Le producteur Hugues Charbonnier (à droite), accompagné de Marie-Ange Luciani et Robin Campillo, lors de la remise du César du meilleur film. — Michel Euler/AP/SIPA

Il a répondu par la négative à l’invitation lancée par Emmanuel Macron. Le producteur du film «120 Battements par minute» va boycotter le dîner des personnalités du cinéma jeudi à l’Elysée, afin de dénoncer le projet de loi asile et immigration. Dans sa réponse au président de la République, il qualifie sa politique de « violente ».

« @EmmanuelMacron merci pour votre invitation à dîner à l’Elysée. Je ne viendrai pas », a tweeté mercredi Hugues Charbonneau, co-producteur avec Marie-Ange Luciani de 120 Battements par minute, César du meilleur film 2018.

« Comment se réjouir après l’abjecte loi votée dimanche par votre majorité ? Votre politique est violente, vous faites ce que le vieux monde sait faire de mieux : stigmatiser et exclure. Sans moi », a-t-il ajouté, joignant au tweet une photo du carton d’invitation.
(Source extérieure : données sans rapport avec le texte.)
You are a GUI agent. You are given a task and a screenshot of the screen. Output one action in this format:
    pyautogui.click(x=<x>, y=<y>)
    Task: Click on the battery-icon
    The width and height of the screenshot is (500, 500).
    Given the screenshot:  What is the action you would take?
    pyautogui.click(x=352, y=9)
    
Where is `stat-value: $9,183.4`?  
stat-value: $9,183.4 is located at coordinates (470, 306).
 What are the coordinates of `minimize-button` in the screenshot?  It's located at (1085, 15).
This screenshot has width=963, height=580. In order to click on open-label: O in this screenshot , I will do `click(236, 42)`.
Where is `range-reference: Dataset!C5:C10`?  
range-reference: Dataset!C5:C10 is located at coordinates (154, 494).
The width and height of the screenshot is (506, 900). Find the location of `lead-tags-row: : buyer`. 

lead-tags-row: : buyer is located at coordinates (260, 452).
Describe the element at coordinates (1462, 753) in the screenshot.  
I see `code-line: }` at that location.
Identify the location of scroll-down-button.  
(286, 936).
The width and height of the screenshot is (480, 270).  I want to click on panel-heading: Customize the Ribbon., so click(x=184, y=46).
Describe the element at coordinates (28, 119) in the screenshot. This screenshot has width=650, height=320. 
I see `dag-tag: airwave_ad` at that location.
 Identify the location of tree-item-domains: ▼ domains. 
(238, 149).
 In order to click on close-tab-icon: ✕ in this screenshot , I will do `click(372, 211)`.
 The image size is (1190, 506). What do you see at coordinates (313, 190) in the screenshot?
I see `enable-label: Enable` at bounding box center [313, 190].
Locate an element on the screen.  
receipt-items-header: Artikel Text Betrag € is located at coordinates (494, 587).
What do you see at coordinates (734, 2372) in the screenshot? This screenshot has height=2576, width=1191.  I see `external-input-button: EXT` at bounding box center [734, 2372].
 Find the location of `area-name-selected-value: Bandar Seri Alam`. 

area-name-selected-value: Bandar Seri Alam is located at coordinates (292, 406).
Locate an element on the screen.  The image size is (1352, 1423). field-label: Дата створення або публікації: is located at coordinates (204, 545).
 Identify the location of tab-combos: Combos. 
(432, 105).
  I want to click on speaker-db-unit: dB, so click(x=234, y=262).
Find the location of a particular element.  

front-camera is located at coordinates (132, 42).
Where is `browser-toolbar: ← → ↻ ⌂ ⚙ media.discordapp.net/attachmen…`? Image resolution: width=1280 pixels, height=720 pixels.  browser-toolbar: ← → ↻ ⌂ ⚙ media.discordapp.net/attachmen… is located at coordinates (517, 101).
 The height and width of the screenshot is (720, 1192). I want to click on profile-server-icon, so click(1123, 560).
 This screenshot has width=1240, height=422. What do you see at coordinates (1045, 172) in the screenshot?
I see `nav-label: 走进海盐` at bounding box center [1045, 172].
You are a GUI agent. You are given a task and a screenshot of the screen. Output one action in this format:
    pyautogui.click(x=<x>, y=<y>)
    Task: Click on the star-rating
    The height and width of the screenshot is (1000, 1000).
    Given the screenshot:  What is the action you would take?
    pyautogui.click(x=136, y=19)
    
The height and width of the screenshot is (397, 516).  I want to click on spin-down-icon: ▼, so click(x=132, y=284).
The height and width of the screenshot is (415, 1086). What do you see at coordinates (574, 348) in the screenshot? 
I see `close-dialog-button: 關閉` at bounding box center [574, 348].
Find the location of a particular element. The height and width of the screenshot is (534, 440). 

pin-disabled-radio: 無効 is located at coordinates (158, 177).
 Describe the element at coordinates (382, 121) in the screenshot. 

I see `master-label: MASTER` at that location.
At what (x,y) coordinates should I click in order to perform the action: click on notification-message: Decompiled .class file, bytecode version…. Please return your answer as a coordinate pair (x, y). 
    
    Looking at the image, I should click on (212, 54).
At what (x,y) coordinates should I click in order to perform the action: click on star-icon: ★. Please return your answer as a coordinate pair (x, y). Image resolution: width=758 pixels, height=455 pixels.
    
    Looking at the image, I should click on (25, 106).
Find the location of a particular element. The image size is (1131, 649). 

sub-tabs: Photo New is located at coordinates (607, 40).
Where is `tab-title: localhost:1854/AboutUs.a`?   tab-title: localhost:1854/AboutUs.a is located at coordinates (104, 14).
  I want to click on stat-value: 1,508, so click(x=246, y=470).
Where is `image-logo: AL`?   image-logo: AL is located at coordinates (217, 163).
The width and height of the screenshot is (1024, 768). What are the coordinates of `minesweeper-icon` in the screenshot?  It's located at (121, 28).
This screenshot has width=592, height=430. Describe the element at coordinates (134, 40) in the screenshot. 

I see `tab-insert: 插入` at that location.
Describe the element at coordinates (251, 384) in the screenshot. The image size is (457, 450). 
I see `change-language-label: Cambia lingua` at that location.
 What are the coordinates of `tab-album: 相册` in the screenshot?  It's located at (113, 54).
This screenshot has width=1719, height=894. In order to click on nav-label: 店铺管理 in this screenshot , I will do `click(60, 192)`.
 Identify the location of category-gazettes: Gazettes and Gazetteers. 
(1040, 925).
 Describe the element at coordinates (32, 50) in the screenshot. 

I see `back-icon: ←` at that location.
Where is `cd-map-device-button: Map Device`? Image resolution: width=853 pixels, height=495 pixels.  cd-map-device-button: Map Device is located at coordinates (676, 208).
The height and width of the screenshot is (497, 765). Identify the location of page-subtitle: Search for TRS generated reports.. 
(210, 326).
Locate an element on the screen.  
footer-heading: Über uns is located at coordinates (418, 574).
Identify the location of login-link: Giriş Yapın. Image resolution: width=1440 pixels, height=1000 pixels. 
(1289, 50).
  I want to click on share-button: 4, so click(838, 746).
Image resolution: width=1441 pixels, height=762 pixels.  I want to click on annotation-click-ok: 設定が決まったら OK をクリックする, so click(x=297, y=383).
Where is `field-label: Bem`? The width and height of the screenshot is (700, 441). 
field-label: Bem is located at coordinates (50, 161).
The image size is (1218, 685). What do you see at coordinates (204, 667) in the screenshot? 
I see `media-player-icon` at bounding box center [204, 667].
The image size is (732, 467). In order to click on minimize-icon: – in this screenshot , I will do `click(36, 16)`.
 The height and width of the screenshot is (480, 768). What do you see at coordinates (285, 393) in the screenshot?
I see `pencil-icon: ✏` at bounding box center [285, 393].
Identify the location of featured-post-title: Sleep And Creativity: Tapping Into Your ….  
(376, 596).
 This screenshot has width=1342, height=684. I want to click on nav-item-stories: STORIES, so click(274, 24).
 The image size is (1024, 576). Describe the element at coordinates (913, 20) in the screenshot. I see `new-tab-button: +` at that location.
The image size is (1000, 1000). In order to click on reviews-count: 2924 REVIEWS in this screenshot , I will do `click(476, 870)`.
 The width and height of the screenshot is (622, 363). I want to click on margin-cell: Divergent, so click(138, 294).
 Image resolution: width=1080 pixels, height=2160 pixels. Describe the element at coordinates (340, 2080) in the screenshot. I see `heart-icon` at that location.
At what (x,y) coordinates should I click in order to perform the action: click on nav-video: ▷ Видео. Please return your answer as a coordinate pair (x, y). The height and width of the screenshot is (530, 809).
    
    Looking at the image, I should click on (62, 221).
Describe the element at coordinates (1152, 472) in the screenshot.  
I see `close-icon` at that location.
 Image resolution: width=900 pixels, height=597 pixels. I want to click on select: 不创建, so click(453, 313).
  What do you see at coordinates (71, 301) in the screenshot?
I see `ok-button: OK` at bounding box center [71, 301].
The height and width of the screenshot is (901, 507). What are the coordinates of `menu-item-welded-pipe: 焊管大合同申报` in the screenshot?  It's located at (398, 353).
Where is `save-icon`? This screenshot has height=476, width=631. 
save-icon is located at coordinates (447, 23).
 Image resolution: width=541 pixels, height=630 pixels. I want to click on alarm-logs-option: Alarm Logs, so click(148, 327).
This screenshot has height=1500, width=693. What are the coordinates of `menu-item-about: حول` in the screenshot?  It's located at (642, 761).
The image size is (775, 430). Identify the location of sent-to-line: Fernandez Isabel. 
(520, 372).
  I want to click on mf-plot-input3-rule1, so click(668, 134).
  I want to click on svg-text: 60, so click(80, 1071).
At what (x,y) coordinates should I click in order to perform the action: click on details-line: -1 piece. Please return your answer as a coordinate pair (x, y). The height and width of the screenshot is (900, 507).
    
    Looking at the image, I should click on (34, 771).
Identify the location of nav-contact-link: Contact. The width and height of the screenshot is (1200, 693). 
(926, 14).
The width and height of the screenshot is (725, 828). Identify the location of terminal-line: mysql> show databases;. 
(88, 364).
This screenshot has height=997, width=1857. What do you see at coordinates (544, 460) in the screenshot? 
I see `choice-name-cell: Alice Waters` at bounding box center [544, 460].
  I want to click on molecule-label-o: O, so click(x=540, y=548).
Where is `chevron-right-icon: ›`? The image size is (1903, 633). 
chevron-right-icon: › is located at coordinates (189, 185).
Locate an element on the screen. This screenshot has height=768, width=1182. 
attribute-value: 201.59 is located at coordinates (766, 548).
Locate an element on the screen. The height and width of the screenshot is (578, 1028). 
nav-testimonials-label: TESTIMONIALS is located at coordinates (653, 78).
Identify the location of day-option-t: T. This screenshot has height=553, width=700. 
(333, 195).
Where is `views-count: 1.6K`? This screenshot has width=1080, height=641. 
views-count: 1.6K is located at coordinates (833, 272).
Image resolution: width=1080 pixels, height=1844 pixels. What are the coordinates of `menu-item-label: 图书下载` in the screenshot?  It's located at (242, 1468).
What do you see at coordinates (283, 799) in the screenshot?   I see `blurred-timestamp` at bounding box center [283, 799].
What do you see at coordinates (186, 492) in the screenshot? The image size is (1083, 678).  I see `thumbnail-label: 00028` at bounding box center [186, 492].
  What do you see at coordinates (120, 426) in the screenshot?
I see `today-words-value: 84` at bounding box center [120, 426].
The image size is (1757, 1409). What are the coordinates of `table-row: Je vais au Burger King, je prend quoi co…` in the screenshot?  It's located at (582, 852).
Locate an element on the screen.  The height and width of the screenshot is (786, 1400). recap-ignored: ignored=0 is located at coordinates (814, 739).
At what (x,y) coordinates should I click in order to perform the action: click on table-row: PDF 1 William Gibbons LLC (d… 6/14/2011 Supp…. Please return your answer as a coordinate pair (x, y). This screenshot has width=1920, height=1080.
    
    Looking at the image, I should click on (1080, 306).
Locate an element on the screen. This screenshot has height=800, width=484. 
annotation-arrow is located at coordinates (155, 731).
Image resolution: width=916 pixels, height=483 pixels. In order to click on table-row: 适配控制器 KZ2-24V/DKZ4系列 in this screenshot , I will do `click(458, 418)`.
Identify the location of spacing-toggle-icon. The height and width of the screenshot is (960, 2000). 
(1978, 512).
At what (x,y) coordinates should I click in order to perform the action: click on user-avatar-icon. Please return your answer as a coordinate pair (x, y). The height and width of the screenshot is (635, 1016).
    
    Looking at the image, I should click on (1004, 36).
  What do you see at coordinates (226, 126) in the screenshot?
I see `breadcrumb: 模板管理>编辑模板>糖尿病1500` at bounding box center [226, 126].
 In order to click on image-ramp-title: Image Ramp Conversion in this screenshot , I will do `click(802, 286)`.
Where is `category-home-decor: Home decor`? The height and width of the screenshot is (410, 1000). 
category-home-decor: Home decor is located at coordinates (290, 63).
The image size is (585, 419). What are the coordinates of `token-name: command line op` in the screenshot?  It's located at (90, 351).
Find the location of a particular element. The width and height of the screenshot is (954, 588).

Doublement de la durée maximale de rétention

C’est la raison pour laquelle Hugues Charbonneau a décidé de ne pas se rendre au dîner de l’Elysée. Celui-ci doit réunir plus d’une centaine de personnalités du cinéma avant le Festival de Cannes, qui débute le 8 mai. Parmi les invités : les acteurs Monica Bellucci, Virginie Ledoyen, Léa Seydoux, Mathieu Amalric ou encore Guillaume Canet.

Dimanche, à l’issue d’une semaine de débats passionnés, le projet de loi en faveur d’une immigration maîtrisée a été adopté à l'Assemblée nationale, un texte dénoncé comme « dangereux » et « déséquilibré » par plusieurs associations. L’une des mesures phares, visant à faciliter les expulsions, est le doublement de la durée maximale de rétention.

Le projet vise à réduire à six mois, contre onze aujourd’hui, les délais des procédures d’asile. Il a pour objectif de « renforcer » la lutte contre l’immigration irrégulière et « sécuriser le droit au séjour » des étrangers en situation régulière.